Deuxièmement, nous devons non seulement atteindre le plus rapidement possible les objectifs de développement durable des Nations Unies, mais aussi les dépasser le plus possible, en particulier dans les pays et régions les plus exposés aux effets immédiats des changements climatiques. Des décennies de recherche sur les risques naturels ont montré que les personnes et les lieux qui disposent des moyens financiers et techniques nécessaires pour s’adapter à l’avance subissent moins de dommages et se rétablissent plus rapidement en cas de catastrophe. Il en va de même pour la migration climatique : les endroits qui ont une plus grande capacité d’adaptation sont moins susceptibles de connaître des déplacements à grande échelle et des migrations de détresse.

Troisièmement – et j’emprunte cette recommandation à Anote Tong, l’ancien président de Kiribati, un pays menacé par l’élévation du niveau de la mer – les personnes qui vivent actuellement dans des endroits qui devront être abandonnés devraient être autorisées à « émigrer dans la dignité » et pas en tant que réfugiés. Dans la pratique, cela signifie qu’il faut assouplir les lois internationales sur la migration de la main-d’œuvre afin que les gens puissent migrer avant que le pire ne se produise. Ils doivent être en mesure d’envoyer de l’argent chez eux pour aider à construire une infrastructure physique et sociale, et d’acquérir des compétences et une éducation qui les rendent employables et désirables dans les endroits où ils pourraient éventuellement avoir besoin de se réinstaller. Cela ne nécessite pas de nouvelles conventions ou de nouveaux traités internationaux ; des arrangements bilatéraux simples peuvent facilement être conclus.

Quatrièmement, nous devons modifier un accord international existant – ou en négocier un nouveau – afin de créer un cadre mondial pour traiter les migrants climatiques d’une manière équitable et compatissante. L’adaptation d’un accord existant sera sans doute plus facile, et l’article 50 de l’Accord de Paris permet de le faire grâce à la Convention-cadre des Nations Unies sur les changements climatiques. Nous devons commencer à avancer plus rapidement sur cette voie.

Cinquièmement, et enfin, les gouvernements doivent cesser de traiter les migrants internationaux comme des menaces potentielles à la souveraineté et à la sécurité, et accepter le fait qu’ils sont simplement des gens ordinaires qui cherchent la sécurité et une vie décente pour eux et leurs familles. Les recherches montrent que lorsque les migrants climatiques ont la possibilité de s’intégrer dans les communautés de destination, ils réussissent généralement à le faire sans nuire aux personnes qui y vivent déjà.

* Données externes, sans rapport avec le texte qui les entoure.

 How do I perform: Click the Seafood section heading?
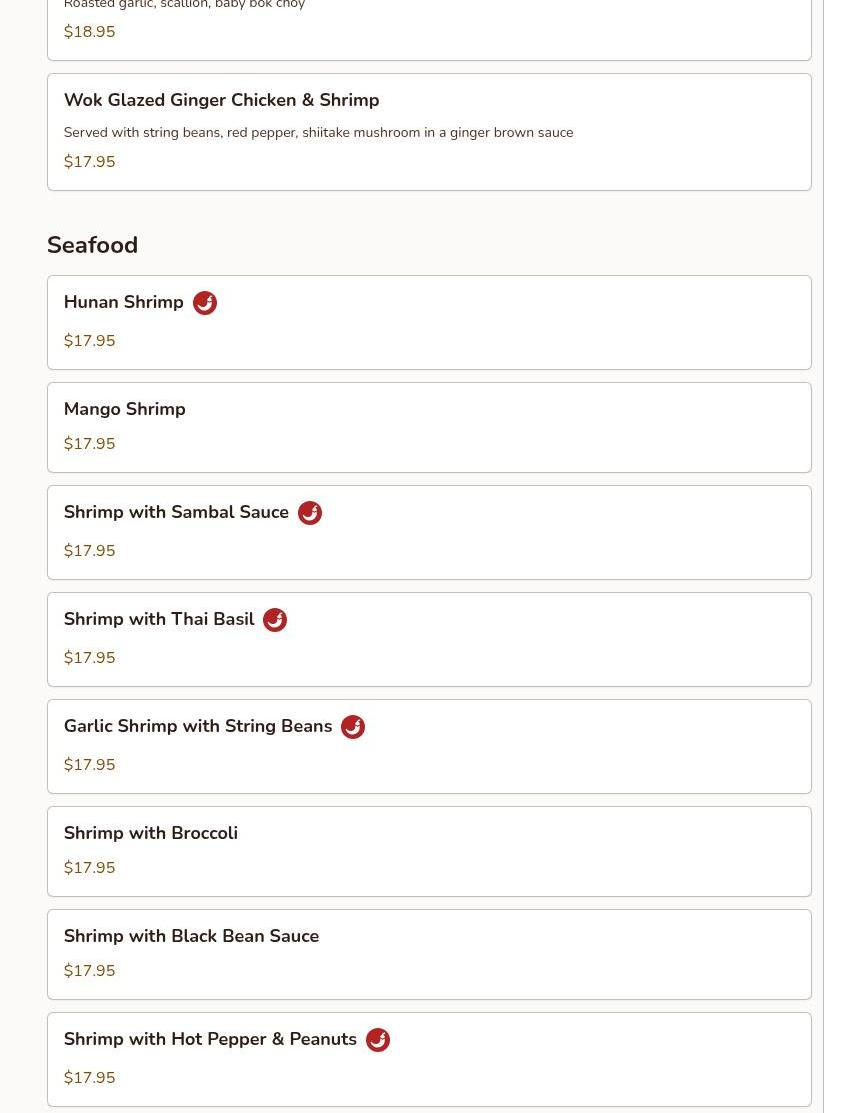[x=93, y=245]
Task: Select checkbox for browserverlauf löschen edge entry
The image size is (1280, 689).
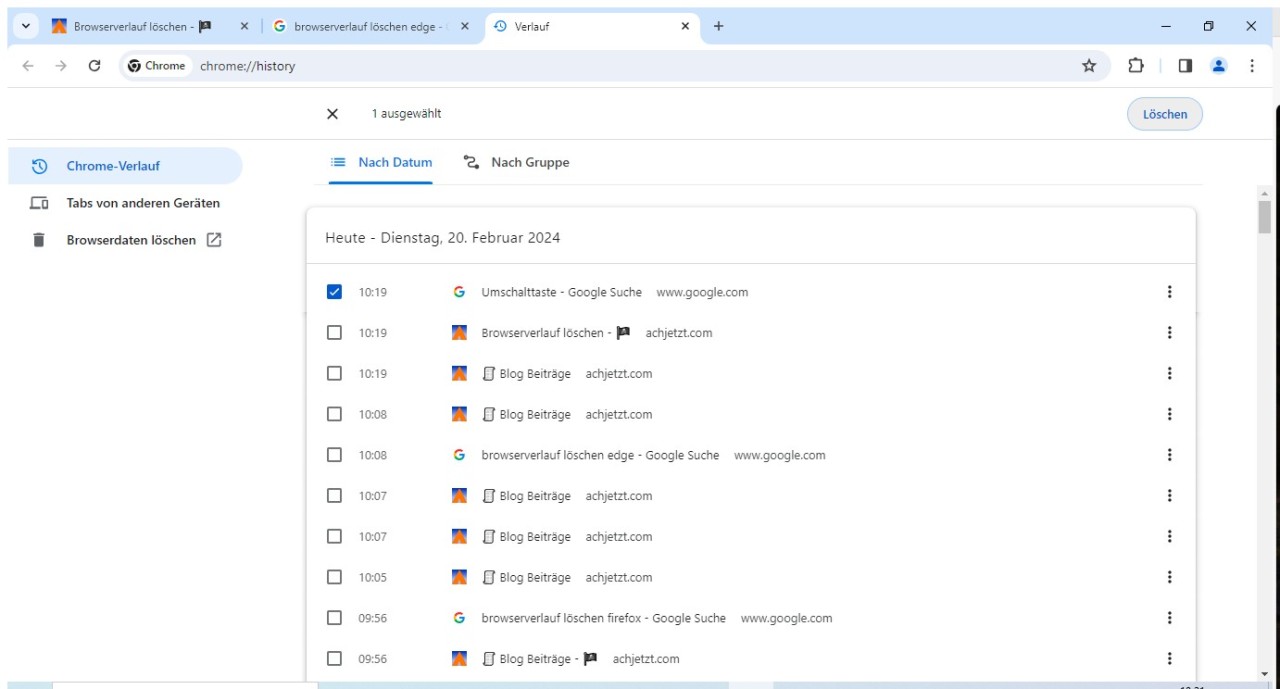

Si les gouvernements ne sont pas disposés à aider activement les migrants, ils devraient au mois libérer la voie aux organisations et membres de la société civile qui sont disposés et capables d’aider. Mariana Flores Castillo abordera ce point explicitement dans sa contribution à ce forum sur les expériences négatives des communautés de transit mexicaines ; de nombreux autres gouvernements du monde entier affichent une hostilité similaire envers les migrants. De telles attitudes doivent changer si nous voulons naviguer dans l’avenir, qui par notre faute, sera perturbé par le climat.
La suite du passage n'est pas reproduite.